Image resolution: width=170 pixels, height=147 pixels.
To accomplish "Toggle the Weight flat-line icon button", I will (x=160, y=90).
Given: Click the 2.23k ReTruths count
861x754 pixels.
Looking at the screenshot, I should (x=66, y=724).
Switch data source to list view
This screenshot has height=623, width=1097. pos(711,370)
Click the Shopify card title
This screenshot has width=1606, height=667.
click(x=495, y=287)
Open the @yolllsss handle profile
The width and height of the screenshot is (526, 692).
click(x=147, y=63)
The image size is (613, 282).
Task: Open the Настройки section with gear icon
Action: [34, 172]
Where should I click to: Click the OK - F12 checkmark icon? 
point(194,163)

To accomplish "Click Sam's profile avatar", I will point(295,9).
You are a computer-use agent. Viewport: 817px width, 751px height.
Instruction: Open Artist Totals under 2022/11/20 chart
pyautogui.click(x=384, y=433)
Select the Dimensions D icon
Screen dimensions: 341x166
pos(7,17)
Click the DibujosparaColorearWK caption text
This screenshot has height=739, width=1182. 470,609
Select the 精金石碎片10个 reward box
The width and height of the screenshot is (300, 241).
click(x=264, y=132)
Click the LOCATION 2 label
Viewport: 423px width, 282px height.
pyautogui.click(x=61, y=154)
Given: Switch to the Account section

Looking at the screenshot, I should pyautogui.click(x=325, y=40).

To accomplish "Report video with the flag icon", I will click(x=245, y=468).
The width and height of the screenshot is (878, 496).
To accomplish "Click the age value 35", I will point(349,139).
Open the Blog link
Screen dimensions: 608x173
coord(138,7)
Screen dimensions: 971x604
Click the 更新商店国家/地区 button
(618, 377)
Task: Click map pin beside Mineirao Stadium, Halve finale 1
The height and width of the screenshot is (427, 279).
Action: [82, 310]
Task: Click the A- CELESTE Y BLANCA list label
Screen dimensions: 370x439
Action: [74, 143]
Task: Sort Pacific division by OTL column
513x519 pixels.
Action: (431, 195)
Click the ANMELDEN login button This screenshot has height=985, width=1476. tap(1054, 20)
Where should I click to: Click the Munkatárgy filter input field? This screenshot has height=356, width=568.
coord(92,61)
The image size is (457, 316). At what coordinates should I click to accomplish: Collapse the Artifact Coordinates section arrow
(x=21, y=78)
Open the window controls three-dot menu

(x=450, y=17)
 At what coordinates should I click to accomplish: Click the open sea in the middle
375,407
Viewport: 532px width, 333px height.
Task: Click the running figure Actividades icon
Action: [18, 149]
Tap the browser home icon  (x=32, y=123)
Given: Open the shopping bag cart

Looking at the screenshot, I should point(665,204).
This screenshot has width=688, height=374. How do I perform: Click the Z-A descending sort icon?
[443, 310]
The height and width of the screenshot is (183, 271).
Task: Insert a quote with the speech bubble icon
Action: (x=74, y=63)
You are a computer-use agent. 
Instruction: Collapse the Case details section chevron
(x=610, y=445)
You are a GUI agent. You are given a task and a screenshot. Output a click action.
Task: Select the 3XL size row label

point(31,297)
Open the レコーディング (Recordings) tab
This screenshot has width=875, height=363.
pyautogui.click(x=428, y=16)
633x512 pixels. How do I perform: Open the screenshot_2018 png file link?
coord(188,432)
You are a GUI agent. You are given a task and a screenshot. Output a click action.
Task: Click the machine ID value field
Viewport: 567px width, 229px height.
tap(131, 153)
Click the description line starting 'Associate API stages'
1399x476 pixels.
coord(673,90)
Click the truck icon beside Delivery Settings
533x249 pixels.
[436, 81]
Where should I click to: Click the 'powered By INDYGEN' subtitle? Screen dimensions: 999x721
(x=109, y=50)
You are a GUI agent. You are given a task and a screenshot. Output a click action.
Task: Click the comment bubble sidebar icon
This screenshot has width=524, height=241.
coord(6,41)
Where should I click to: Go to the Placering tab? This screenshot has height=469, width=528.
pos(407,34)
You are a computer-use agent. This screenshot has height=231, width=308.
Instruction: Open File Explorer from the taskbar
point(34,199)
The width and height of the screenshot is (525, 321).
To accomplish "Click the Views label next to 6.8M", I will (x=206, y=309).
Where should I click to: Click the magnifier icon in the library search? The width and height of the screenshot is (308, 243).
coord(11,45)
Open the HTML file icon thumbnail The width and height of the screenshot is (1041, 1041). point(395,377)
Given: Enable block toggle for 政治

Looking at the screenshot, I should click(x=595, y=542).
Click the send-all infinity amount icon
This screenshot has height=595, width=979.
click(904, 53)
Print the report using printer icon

**Work required:**
Rewrite all the rows above, swapping "Where should I click to" for "Where do I click to" and leaving everything else unchanged.

**Output:**
Image resolution: width=170 pixels, height=147 pixels.
To accomplish "Toggle the Weight flat-line icon button", I will (x=160, y=90).
Given: Click the 2.23k ReTruths count
861x754 pixels.
Looking at the screenshot, I should (x=66, y=724).
Switch data source to list view
This screenshot has height=623, width=1097. pos(711,370)
Click the Shopify card title
This screenshot has width=1606, height=667.
click(x=495, y=287)
Open the @yolllsss handle profile
The width and height of the screenshot is (526, 692).
click(x=147, y=63)
The image size is (613, 282).
Task: Open the Настройки section with gear icon
Action: [34, 172]
Where do I click to: Click the OK - F12 checkmark icon? 
point(194,163)

To accomplish "Click Sam's profile avatar", I will point(295,9).
You are a computer-use agent. Viewport: 817px width, 751px height.
Instruction: Open Artist Totals under 2022/11/20 chart
pyautogui.click(x=384, y=433)
Select the Dimensions D icon
Screen dimensions: 341x166
pos(7,17)
Click the DibujosparaColorearWK caption text
This screenshot has height=739, width=1182. 470,609
Select the 精金石碎片10个 reward box
The width and height of the screenshot is (300, 241).
click(x=264, y=132)
Click the LOCATION 2 label
Viewport: 423px width, 282px height.
pyautogui.click(x=61, y=154)
Given: Switch to the Account section

Looking at the screenshot, I should pyautogui.click(x=325, y=40).

To accomplish "Report video with the flag icon", I will click(x=245, y=468).
The width and height of the screenshot is (878, 496).
To accomplish "Click the age value 35", I will point(349,139).
Open the Blog link
Screen dimensions: 608x173
coord(138,7)
Screen dimensions: 971x604
Click the 更新商店国家/地区 button
(618, 377)
Task: Click map pin beside Mineirao Stadium, Halve finale 1
The height and width of the screenshot is (427, 279).
Action: [82, 310]
Task: Click the A- CELESTE Y BLANCA list label
Screen dimensions: 370x439
Action: [74, 143]
Task: Sort Pacific division by OTL column
513x519 pixels.
Action: (431, 195)
Click the ANMELDEN login button This screenshot has height=985, width=1476. tap(1054, 20)
Where do I click to: Click the Munkatárgy filter input field? This screenshot has height=356, width=568.
coord(92,61)
The image size is (457, 316). At what coordinates should I click to accomplish: Collapse the Artifact Coordinates section arrow
(x=21, y=78)
Open the window controls three-dot menu

(x=450, y=17)
 At what coordinates should I click to accomplish: Click the open sea in the middle
375,407
Viewport: 532px width, 333px height.
Task: Click the running figure Actividades icon
Action: [18, 149]
Tap the browser home icon  (x=32, y=123)
Given: Open the shopping bag cart

Looking at the screenshot, I should point(665,204).
This screenshot has width=688, height=374. How do I perform: Click the Z-A descending sort icon?
[443, 310]
The height and width of the screenshot is (183, 271).
Task: Insert a quote with the speech bubble icon
Action: (x=74, y=63)
You are a computer-use agent. 
Instruction: Collapse the Case details section chevron
(x=610, y=445)
You are a GUI agent. You are given a task and a screenshot. Output a click action.
Task: Select the 3XL size row label

point(31,297)
Open the レコーディング (Recordings) tab
This screenshot has width=875, height=363.
pyautogui.click(x=428, y=16)
633x512 pixels. How do I perform: Open the screenshot_2018 png file link?
coord(188,432)
You are a GUI agent. You are given a task and a screenshot. Output a click action.
Task: Click the machine ID value field
Viewport: 567px width, 229px height.
tap(131, 153)
Click the description line starting 'Associate API stages'
1399x476 pixels.
coord(673,90)
Click the truck icon beside Delivery Settings
533x249 pixels.
[436, 81]
Where do I click to: Click the 'powered By INDYGEN' subtitle? Screen dimensions: 999x721
(x=109, y=50)
You are a GUI agent. You are given a task and a screenshot. Output a click action.
Task: Click the comment bubble sidebar icon
This screenshot has width=524, height=241.
coord(6,41)
Where do I click to: Go to the Placering tab? This screenshot has height=469, width=528.
pos(407,34)
You are a computer-use agent. This screenshot has height=231, width=308.
Instruction: Open File Explorer from the taskbar
point(34,199)
The width and height of the screenshot is (525, 321).
To accomplish "Click the Views label next to 6.8M", I will (x=206, y=309).
Where do I click to: Click the magnifier icon in the library search? The width and height of the screenshot is (308, 243).
coord(11,45)
Open the HTML file icon thumbnail The width and height of the screenshot is (1041, 1041). point(395,377)
Given: Enable block toggle for 政治

Looking at the screenshot, I should click(x=595, y=542).
Click the send-all infinity amount icon
This screenshot has height=595, width=979.
click(904, 53)
Print the report using printer icon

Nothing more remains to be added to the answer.